With young children still ineligible for vaccination and schools not yet fully reopen, these challenges are likely to persist. At the same time, providers face steep costs associated with lost enrollment, the need for physical safety improvements to adhere to public health guidance, classroom size reduction, the cost of Personal Protective Equipment (PPE) and more.
Congress has provided emergency relief for child care throughout the pandemic through direct sources, such as funding for CCDF, stabilization grants for child care providers, and targeted tax credit expansions. However, federal relief packages have also created funding streams, such as the Coronavirus Relief Fund, Paycheck Protection Program, and State and Local Fiscal Recovery Fund, that have also offered opportunities to stabilize the industry.
The Child Care and Development Fund
Congress has authorized a total of $28.5 billion in emergency appropriations for CCDBG since the start of the pandemic. The Coronavirus Aid, Relief, and Economic Security Act, enacted in March 2020, offered $3.5 billion in supplemental funding for CCDBG. In addition, the Coronavirus Response and Relief Supplemental Appropriations Act, 2021 (CRRSA), enacted in December 2020, offered an additional $10 billion for the program.
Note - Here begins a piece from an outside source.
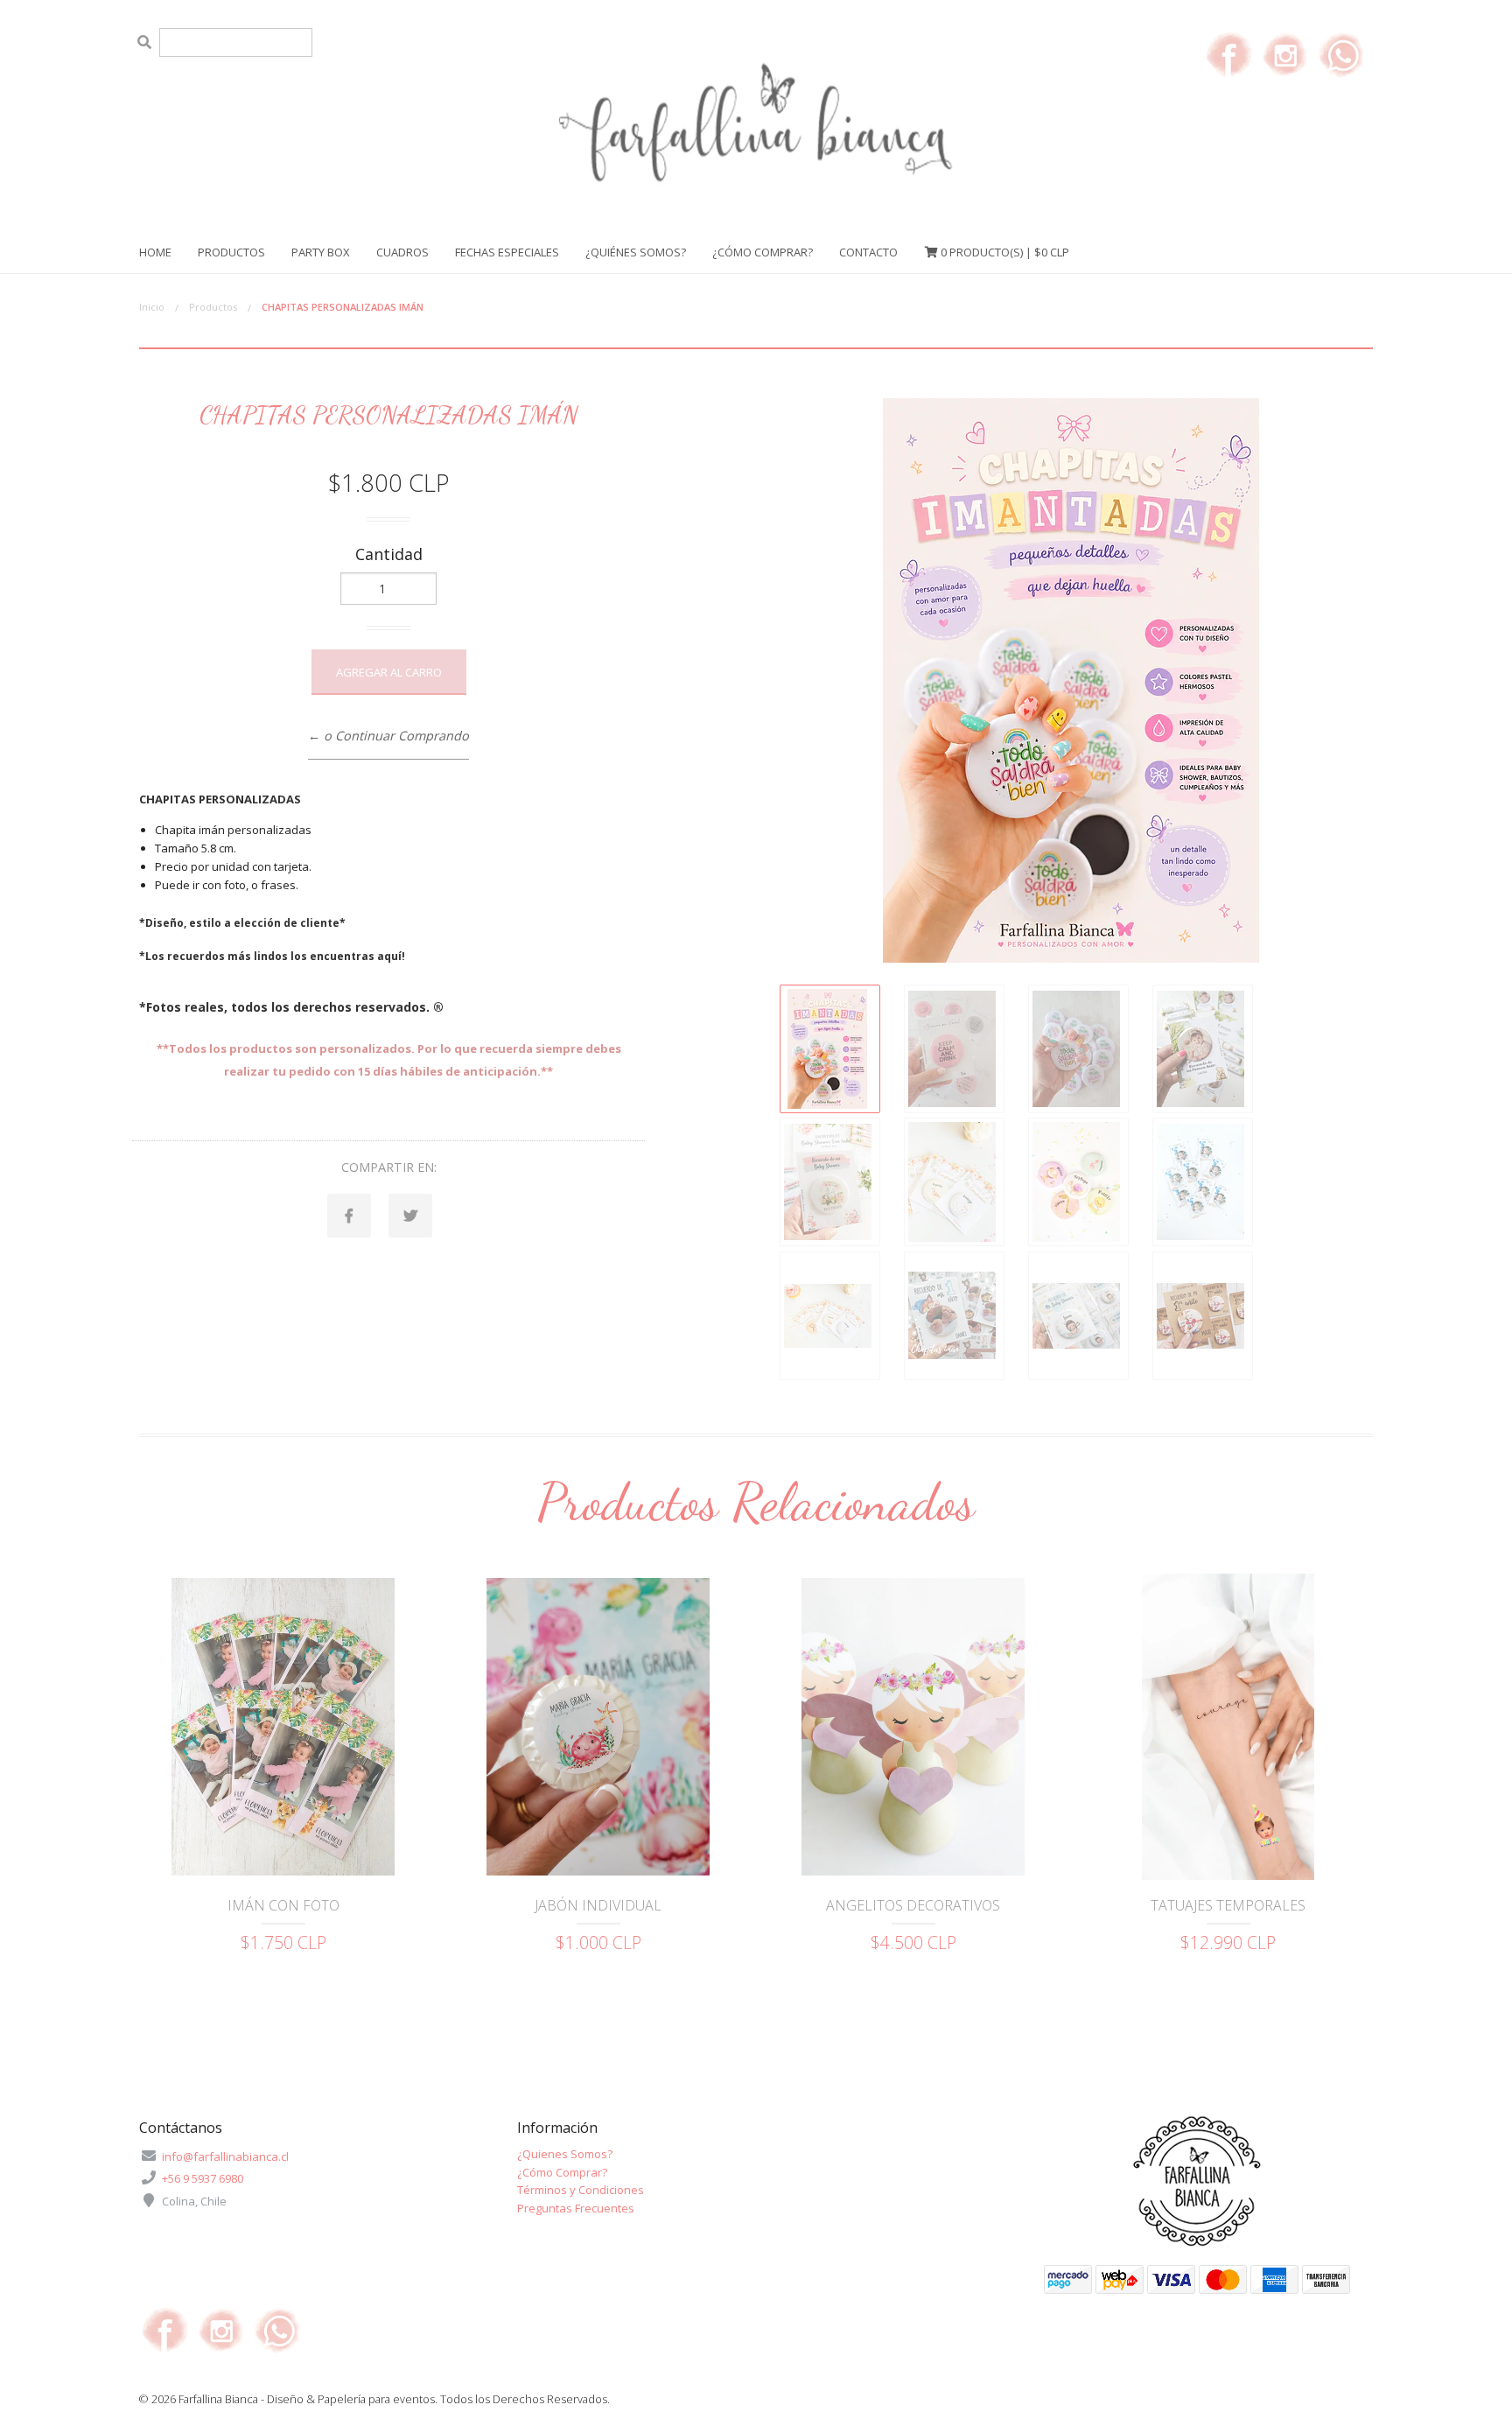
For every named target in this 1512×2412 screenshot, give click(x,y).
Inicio (151, 306)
These funds provided broad flexibility to lead agencies to respond to the pandemic, including:
- Providing child care assistance to health care sector employees, emergency responders, sanitation workers, and other workers deemed essential during the response to the coronavirus, without regard to the income eligibility requirements
- Subsidizing providers based on pre-pandemic enrollment, rather than attendance
- Helping providers closed during the pandemic meet operational expenses so they can reopen in the future
- Waiving copayments for parents
- Helping providers pay for the increased cost of following public health and safety guidelines, such as Personal Protective Equipment, enhanced cleaning and reduced classroom sizes
Finally, the American Rescue Plan Act of 2021 (ARP), enacted in March 2021, provided an additional $15 billion for CCDBG. Guidance for these funds strongly recommends that lead agencies focus the resources on strengthening the child care system and ensuring that families have equal access to quality, affordable child care to support them during and after the pandemic. In particular, HHS suggests that lead agencies prioritize child care workforce incentives such as increasing provider payment rates and workforce compensation and that they implement policies that will build the supply of child care in low-income communities, especially for historically underserved populations and those who have lost employment or income during the pandemic.
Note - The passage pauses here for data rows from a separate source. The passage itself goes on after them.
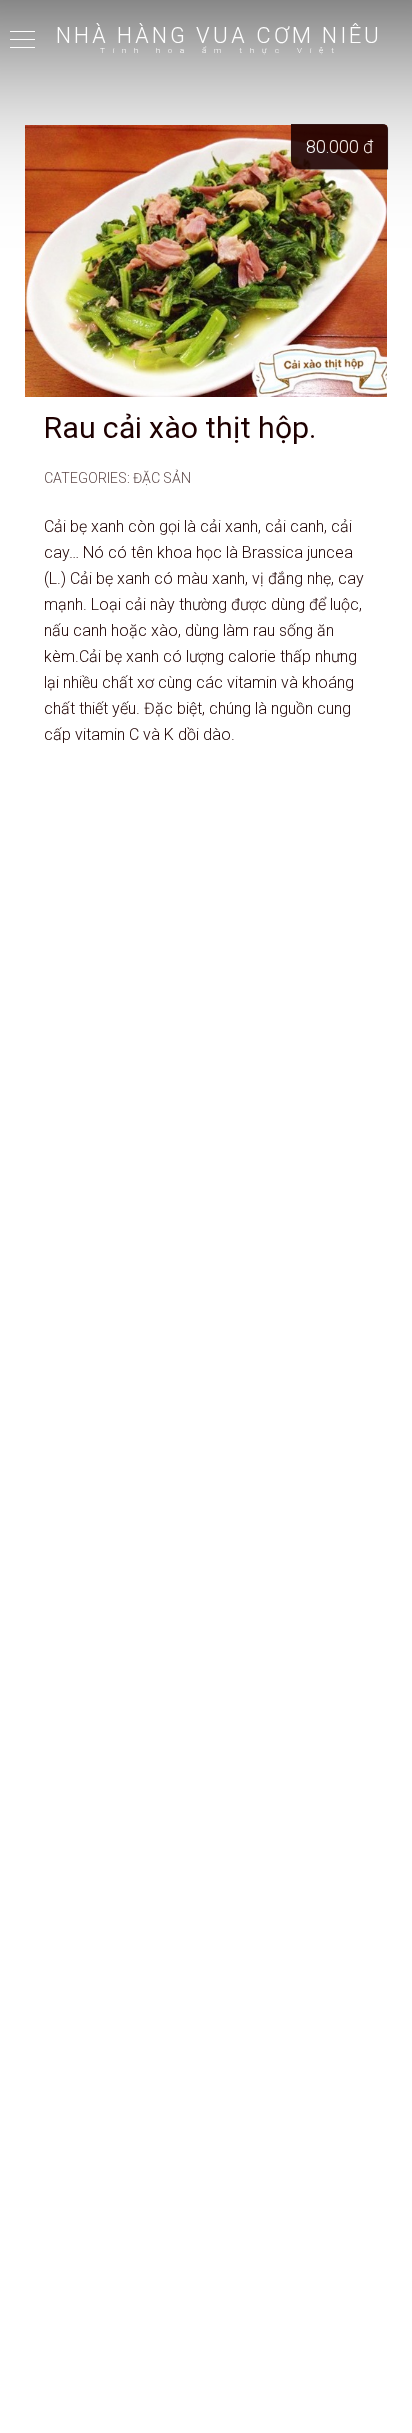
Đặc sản (162, 478)
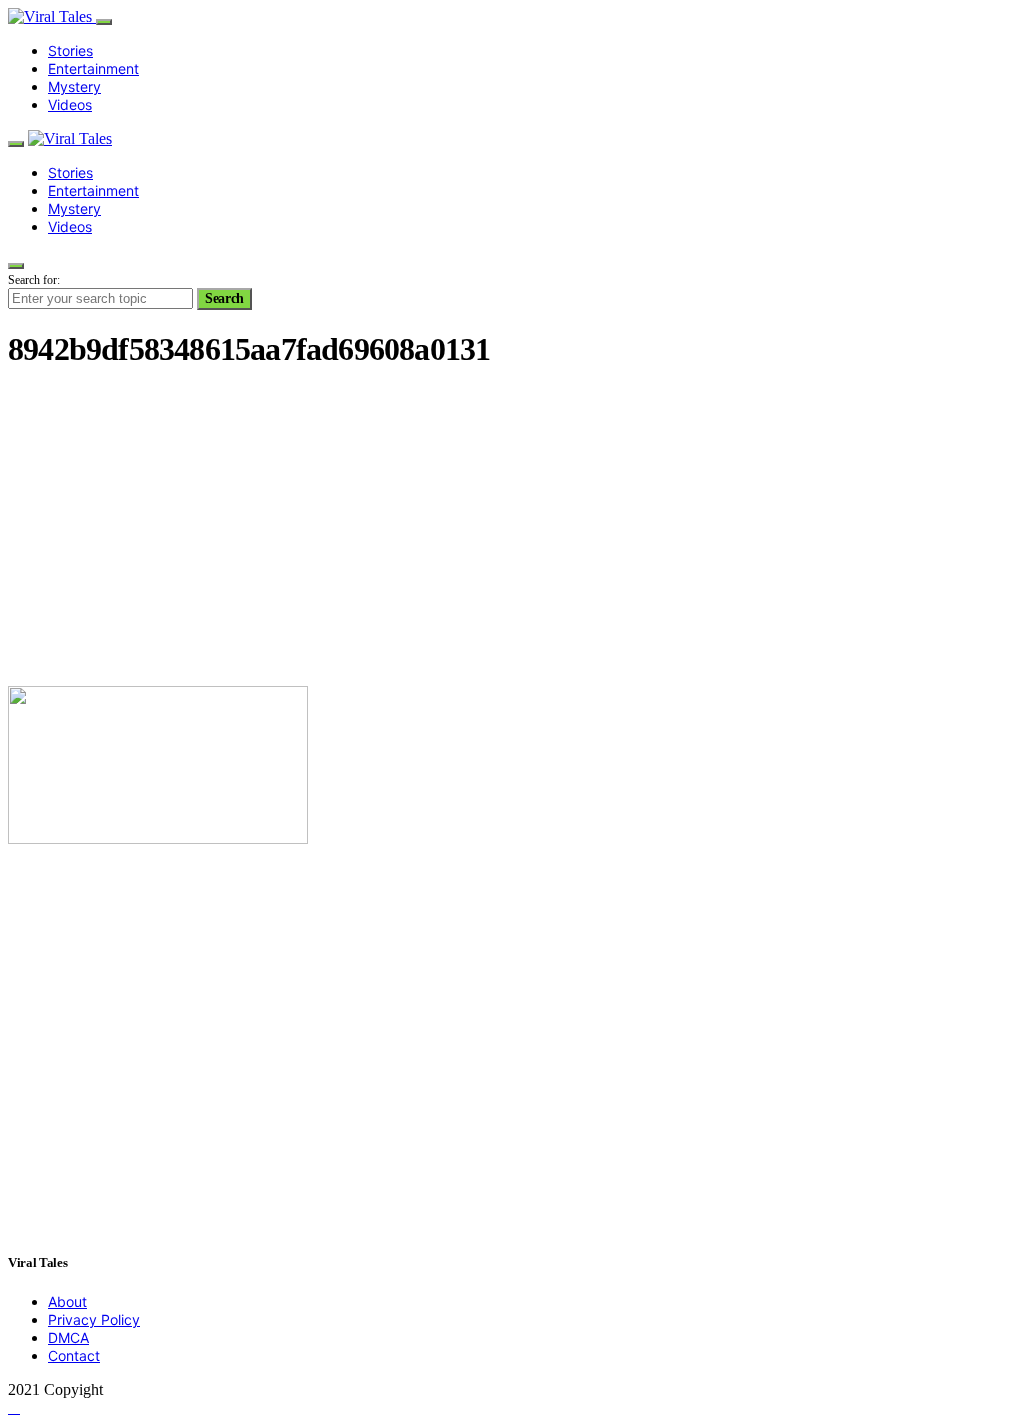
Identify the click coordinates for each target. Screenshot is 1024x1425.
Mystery (74, 86)
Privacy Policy (94, 1319)
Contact (74, 1355)
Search (224, 298)
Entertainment (93, 68)
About (67, 1301)
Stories (70, 50)
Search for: (34, 280)
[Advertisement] (512, 530)
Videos (70, 104)
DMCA (68, 1337)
The ARP also created a permanent annual increase to the CCES of $633 million. During FY2021 and FY2022, states are exempt from meeting their typical state match requirements above what was required of them under previous levels.
Most states, including those with county-administered CCDBG programs, opted to quickly disburse the emergency CCDBG funds provided under the CARES Act to support the dual needs of frontline workers and child care providers during the crisis and to cover the operational costs of providers that were closed to help them eventually reopen. Similarly, most states intend to use the emergency CCDBG funds provided under CRRSA to offer grants to providers to assist with covering costs related to the COVID-19 pandemic. Several also plan to cover parent copayments, increase subsidy reimbursement rates, offer payments based on enrollment instead of attendance and expand the supply of child care support to the child care workforce.
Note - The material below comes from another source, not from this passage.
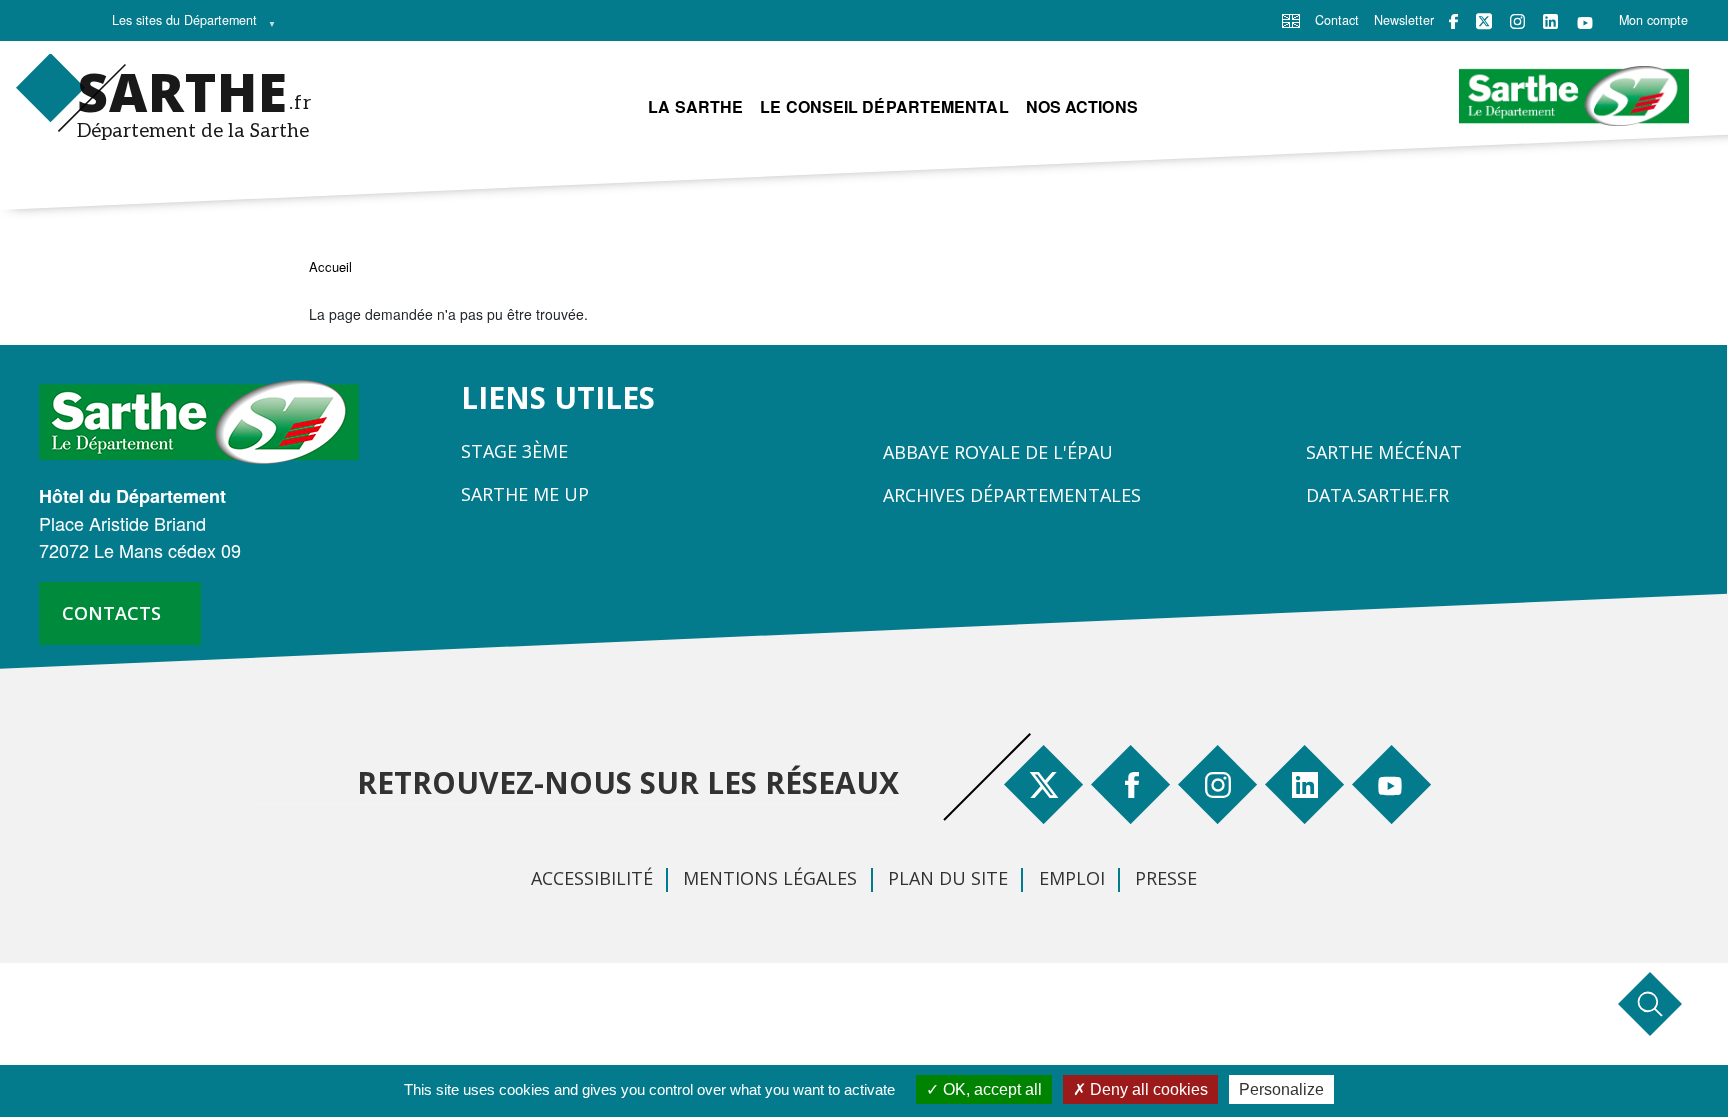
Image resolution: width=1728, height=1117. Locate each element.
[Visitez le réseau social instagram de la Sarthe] (1517, 21)
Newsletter (1404, 20)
How counties can leverage this resource: County leaders can work with their state CCDF lead agencies to develop plans for the final round of CCDBG funding that will help meet the child care needs of their local communities.
Emergency CCDBG Funding for County Administered States
(in millions of dollars)
Child Care Stabilization Grants
Along with increased funding for CCDBG programs, the ARP authorized a one-time pot of funding worth $24 billion for child care relief and stabilization grants. States will receive an allocation based on the CCDBG formula and use those dollars to make subgrants to child care providers who are at risk of going out of business. Allowable expenses for the grants include personnel costs, rent, meeting public health and safety standards, updates to equipment and supplies, goods and services needed to stay open, and mental health supports for children and employees. ACF has issued guidance encouraging states to quickly distribute the funds to protect the existing child care market and is providing states with significant flexibility in designing their grant programs.
How counties can leverage this resource: County leaders can facilitate connections between states and community-based child care organizations who would serve as effective partners in distributing funds, doing outreach to providers, offering technical assistance and more. Counties that distribute CCDBG funds would also make natural partners in distributing the stabilization funds.
Child and Dependent Care Tax Credit (CDCTC)
Along with direct spending on child care relief, the ARP authorized a temporary expansion of Child and Dependent Care Tax Credit (CDCTC), which provides tax assistance for families with out-of-pocket child care expenses. Under the ARP, the CDCTC is refundable for the year 2021, providing new access to the credit for low-income families who previously did not have sufficient tax liability to qualify and increasing the value of the credit for many moderate-income families. The law also increases the amount of the credit to a maximum of $4,000 for one child and $8,000 for two or more children for 2021.
How counties can leverage this resource: County leaders can conduct outreach to ensure residents, especially low-income residents who did not previously qualify for the CDCTC, are aware of this new resource when filing taxes for the year 2021. Counties can also fund or partner with Volunteer Income Tax Assistance (VITA) sites to assist vulnerable residents with free tax filing prep.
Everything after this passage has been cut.